You cannot find the right answer because it does not exist yet. You build your path through deliberate experimentation. The method is simpler than you think, and it is hidden inside two words you already use.

The Hidden Connection

Experience and experiment share the same root

The English words experience and experiment both come from the Latin experiri, meaning "to try" or "to test." They share the same origin because they describe the same fundamental process. Learning through doing.

Experience = Experiment
Latin experiri — "to try, to test"

Somewhere along the way, we separated them. We made experience something that happens to you passively, and experiment something scientists do in laboratories. This separation created a problem.

Most people believe they need more experience before they can know what to do. They wait. They accumulate years. They hope clarity will arrive. What they actually need is to run more experiments. The difference is intention.

Experience is passive. It happens to you. You can work for twenty years and learn very little if you never stop to examine what you are doing or why. Experiment is active. You try something deliberately, observe what happens, and adjust based on what you learn.

The Guiding Question

A simpler way to approach decisions

The most useful frameworks are often the simplest. A single question, asked consistently, can shift how you relate to an entire category of decisions. The question does not give you answers. It gives you a different way of seeing.

"Would I try this?"
Not "Is this the right answer?" Not "Will this definitely work?" Not "Is this my destiny?" Just this. Would I try it?

This question does several things at once. It lowers the stakes from permanent commitment to temporary test. It shifts the frame from finding the right answer to gathering useful information. It reminds you that trying something is not the same as being locked into it forever.

The question applies to almost any professional decision. Would I try this role? Would I try this industry? Would I try working independently? Would I try building something? The answer is not "this is my destiny." The answer is "this seems worth testing."

The Design

What makes a good experiment

Not all experiments are equally useful. The best professional experiments share certain characteristics that make them informative without being reckless. They generate real information while limiting downside risk.

Small

Contained enough that failure is survivable. Start with the smallest version that would still teach you something useful.

Time-bound

Every experiment needs an end point. Commit to trying something for a defined period, then evaluate what you learned.

Reversible

The best experiments can be unwound if they do not work. Avoid permanent obligations before you have enough information.

Observable

You need to tell whether it is working. Define in advance what you will pay attention to and what would count as success.

In Practice

What well-designed experiments look like

The goal is to test a hypothesis without betting everything on it. Each experiment is designed to answer a specific question while limiting downside risk.

Before quitting to freelance, take on three side projects over six months while keeping your job. You learn about client acquisition, income stability, and whether you enjoy the work without giving up your salary.
Before committing to a career change, shadow someone in that field for a day. Have coffee with five people who do that work. Volunteer on a relevant project. You gather real experience before making permanent decisions.
Before relocating to a new city, spend a month working remotely from there. You test reality against fantasy before signing a lease or selling a house.
Before investing years in a graduate degree, take one course in that subject. Audit a class. Read the textbooks. You see if the content actually engages you before committing time and money.
Before building a full product, create a prototype and show it to ten potential customers. You learn whether anyone wants it before you invest years developing it.

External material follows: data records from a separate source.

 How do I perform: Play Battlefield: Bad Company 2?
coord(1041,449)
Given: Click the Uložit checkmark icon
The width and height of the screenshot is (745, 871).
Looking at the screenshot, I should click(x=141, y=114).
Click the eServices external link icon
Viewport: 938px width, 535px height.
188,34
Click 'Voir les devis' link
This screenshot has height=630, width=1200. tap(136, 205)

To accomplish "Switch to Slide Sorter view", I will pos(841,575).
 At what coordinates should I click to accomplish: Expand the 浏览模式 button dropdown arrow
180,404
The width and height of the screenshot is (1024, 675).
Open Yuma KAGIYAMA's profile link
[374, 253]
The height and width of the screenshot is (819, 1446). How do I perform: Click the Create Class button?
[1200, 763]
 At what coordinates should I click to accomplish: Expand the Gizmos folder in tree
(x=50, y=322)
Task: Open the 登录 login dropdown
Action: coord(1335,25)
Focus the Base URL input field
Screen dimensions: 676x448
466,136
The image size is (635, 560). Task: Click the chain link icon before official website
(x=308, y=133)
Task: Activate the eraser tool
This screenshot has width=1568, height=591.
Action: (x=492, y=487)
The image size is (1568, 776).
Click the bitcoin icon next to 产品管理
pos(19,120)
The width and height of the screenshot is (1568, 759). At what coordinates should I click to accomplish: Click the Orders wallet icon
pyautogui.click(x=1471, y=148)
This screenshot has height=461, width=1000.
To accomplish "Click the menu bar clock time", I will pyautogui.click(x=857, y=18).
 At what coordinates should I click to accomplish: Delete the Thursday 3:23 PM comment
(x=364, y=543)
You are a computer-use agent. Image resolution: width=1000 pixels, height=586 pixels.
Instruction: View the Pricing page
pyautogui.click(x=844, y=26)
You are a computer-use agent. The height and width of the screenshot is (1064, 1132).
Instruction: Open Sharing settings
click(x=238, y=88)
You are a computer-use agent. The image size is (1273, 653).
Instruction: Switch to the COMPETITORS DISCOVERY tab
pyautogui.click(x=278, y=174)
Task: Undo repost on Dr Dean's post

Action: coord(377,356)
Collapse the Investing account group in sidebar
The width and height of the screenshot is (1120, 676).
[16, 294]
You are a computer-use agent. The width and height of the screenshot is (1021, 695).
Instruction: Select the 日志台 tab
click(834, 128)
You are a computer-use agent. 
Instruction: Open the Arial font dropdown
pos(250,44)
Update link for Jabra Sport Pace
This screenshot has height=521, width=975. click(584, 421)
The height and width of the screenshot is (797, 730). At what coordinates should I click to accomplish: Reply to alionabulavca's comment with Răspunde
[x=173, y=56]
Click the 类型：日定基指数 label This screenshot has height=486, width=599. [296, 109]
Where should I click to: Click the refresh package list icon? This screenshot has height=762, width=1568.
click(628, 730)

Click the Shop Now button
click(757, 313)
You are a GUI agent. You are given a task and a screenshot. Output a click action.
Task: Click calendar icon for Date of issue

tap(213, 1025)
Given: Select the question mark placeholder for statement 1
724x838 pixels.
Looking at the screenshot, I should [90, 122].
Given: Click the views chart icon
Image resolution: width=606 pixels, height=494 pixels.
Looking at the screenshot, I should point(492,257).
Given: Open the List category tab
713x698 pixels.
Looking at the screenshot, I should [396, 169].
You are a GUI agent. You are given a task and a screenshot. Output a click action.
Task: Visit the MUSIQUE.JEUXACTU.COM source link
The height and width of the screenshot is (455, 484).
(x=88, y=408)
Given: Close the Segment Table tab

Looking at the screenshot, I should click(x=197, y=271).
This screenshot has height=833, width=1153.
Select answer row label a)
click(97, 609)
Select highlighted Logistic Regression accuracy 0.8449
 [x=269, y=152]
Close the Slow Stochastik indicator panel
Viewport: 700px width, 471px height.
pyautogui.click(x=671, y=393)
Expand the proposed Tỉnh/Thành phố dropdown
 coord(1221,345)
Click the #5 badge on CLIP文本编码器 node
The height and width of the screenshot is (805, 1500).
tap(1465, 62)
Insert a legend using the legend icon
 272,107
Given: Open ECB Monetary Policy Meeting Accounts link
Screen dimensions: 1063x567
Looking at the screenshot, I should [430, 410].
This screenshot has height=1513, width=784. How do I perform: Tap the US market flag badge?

Each of these experiments is small, time-bound, reversible, and observable. Each one answers a specific question. Each one generates information that thinking alone cannot provide.

The Framework

Experiment → Experience → Answers

This is the sequence that actually produces professional clarity. Not answers first, then action. Action first, then answers. The order matters.

Experiment
Try something deliberately
Experience
Learn from what happens
Answers
Clarity emerges

Most people reverse this sequence. They wait for answers before they experiment. They want clarity before they act. This is why they stay stuck. The only way forward is to run experiments that generate the experience that produces the answers they are waiting for.

The Principle

You learn what works by trying, not by planning

Planning has its place. Analysis has its place. At some point, you have enough information to act, and further thinking becomes a way of avoiding the uncertainty that only action can resolve.

You are not choosing forever. You are choosing what to try next, with the knowledge that you can adjust based on what you learn. The configuration you choose now is not a life sentence. It is an experiment that will teach you something about what works for the person you are becoming.

The question is not "What is the right answer?" The question is "What experiment am I willing to run?" Ask yourself what is one small thing you could try that would teach you something useful. Then try it. That is the entire method.